Start of Listed entries

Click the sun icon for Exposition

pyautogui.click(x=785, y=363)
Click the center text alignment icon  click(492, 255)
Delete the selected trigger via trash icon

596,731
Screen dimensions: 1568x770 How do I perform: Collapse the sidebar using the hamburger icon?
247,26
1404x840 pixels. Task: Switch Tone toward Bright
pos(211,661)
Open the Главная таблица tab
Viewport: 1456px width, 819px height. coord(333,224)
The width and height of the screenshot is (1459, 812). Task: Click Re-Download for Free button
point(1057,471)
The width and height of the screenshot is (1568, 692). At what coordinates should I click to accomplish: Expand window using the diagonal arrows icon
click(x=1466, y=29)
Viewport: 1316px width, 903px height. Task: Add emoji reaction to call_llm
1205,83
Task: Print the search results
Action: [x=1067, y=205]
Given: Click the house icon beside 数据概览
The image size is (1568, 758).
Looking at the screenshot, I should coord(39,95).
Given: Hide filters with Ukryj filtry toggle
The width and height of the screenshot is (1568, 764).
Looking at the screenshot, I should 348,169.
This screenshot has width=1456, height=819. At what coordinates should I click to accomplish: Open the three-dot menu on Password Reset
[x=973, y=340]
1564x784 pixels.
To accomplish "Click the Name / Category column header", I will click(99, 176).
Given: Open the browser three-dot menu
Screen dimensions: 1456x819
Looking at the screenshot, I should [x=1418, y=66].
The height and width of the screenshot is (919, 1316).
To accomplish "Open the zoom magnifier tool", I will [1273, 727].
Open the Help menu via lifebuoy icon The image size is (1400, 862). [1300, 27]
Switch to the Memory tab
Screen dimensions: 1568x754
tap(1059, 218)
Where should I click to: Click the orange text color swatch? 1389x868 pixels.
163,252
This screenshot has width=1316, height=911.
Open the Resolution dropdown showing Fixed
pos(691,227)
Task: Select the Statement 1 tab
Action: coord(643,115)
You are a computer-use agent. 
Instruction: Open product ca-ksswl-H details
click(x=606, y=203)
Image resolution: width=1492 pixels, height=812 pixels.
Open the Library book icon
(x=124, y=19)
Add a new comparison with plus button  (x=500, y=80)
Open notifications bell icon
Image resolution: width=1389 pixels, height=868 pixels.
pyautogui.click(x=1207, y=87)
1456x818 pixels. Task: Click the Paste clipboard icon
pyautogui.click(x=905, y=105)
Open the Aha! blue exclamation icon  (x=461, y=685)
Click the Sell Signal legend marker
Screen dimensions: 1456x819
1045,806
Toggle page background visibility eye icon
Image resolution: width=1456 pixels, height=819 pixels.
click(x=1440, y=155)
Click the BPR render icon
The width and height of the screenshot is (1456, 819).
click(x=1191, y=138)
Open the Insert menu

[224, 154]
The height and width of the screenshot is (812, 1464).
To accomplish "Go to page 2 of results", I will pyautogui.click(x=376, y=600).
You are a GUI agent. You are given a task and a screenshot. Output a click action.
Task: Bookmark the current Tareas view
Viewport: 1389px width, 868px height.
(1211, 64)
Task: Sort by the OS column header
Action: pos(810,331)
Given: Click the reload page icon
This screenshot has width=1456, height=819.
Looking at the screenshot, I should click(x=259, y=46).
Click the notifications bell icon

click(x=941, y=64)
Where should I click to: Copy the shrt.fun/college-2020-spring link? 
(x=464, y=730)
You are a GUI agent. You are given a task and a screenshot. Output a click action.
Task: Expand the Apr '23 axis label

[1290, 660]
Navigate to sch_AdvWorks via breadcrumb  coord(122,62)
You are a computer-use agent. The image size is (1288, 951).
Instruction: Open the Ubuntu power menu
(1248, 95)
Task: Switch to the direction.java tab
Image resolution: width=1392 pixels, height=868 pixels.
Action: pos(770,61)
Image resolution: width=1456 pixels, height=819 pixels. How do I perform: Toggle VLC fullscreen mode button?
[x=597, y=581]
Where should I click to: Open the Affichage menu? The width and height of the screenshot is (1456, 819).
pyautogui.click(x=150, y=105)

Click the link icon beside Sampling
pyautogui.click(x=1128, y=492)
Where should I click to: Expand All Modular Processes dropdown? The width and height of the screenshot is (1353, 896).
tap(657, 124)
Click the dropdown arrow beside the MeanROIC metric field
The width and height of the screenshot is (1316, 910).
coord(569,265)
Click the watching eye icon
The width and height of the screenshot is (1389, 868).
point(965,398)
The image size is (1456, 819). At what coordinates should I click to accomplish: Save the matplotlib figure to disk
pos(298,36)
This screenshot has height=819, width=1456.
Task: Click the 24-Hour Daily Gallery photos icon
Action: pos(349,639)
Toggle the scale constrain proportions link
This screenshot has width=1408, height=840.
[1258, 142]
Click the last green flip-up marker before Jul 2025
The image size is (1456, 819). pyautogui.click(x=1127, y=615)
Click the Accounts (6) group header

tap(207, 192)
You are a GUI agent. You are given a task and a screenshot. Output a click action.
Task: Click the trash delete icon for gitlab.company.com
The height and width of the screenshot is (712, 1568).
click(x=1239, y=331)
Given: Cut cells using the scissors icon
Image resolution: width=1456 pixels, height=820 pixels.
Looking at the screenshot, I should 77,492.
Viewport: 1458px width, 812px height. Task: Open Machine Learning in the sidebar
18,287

End of Listed entries

■ Work order
From the records above, copy every line that holds the word "with".

■ Finished task
Given: Hide filters with Ukryj filtry toggle
Add a new comparison with plus button  (x=500, y=80)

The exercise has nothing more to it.